The father tries to explain why countries go to war, why some people think wars are necessary, and other people believe that wars are wrong. But the boy keeps asking the same questions, night after night.
Finally, the father listens. And hears the real question.
He holds his son tight and says to him, "You don't have to worry. We are safe here. Dad will keep you safe. And our family will be safe, and we will do whatever we can to help keep other families safe."
After his Dad spoke, the boy became peaceful, because it was the reassurance his heart had been asking for.
Here's the deal: the question is almost never the question.
And more often than not, fixing the broken TV is not the goal.
I wonder what happened in this culture to make our measurements so catawampus? (We talk about and parade and live vicariously through so many skewed measurements for success.) I realize now that if my measurements are predicated solely on achievement or efficiency or accomplishment or resolutions or public opinion, then it is likely I will be removing myself from this present moment, not drinking from the well of the day; and I will miss the exquisite gifts of life. As adults, we think of measurement as a skill set. I'm smiling because even writing Sabbath Moment, after I have spent the afternoon in my garden, I am prone to ask, "What did I achieve? What did I accomplish? Was it successful?" (Did I get the TV fixed or not?)
"Momma, momma, listen to me; but this time with your eyes!" The little boy said to his mom. And I say, Amen.
People have told me that pain will be my teacher. They just didn't tell me what I would learn. I can tell you this: with pain--or uncertainty or way-laid plans or fractures of the heart or broken TV sets--it is too easy to focus only on the fixing. Or the right path.
And in my urgency for resolve I can miss the spirit of life. Natalie's landlady gives me a jolt to my heart. In Eve Ensler's words,
"Find freedom, aliveness, and power
not from what contains, locates, or protects us,
but from what dissolves, reveals, and expands us."
So if I'm honest I will admit that what I want is to manage life, not live it. I need permission to change the questions... permission to be carried by the surprise of life's unfolding.
A friend sent me this... Some stories have a beginning, a middle, an end all tied up with twine and sealed with a kiss. These ones can be told with satisfaction, lessons drawn out like fresh honey from the hive. They're my favorite kind.
Some stories are larger, though, and we must make our homes right in the midst of the mystery.

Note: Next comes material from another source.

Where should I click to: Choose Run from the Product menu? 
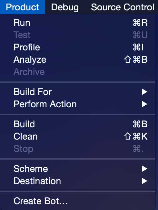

I am ever grasping for a timeline too, wanting to know whether this is a short season to savor or a long one with hatches to be battened down. I keep scrambling to arrange the scraps of my story into some semblance of cohesive narrative, a work that holds the tensions of grief and joy, longing and contentment. We live in a kingdom coming on earth as it is in heaven in a world where we see only through a glass dimly.
Story arcs are made of chapters,
are made of paragraphs,
are made of sentences,
are made of words,
are made of letters,
are made of single strokes of ink.
Today's story arc? It is sunny. The kind you bask in. And heavenly at this time of year. In a little over a month, dusk will set in by late afternoon. So today is a gift.
And it is enough.
Maybe this story doesn't need twine and a kiss. Although another kind of medicine is called for. I need a dose of the Liquidambar (Sweetgum). Have you seen their leaves this autumn? Today, an inflamed or flushed red, against a cool blue sky. It's involuntary and spontaneous, this smile or grin that stretches across my face, altering my mood. I don't know how deep is today's well of gladness, but I do know there is enough to raise a glass to the sun as it sets beyond the steel blue Olympic Range.
Visiting Joshua Tree National Park, children are given a guide with suggestions for enjoying the park. One of them says, "Find an oasis. In silence, spend ten minutes there. Ask yourself these questions: What did I hear? What did I see? What did I notice that surprised me?"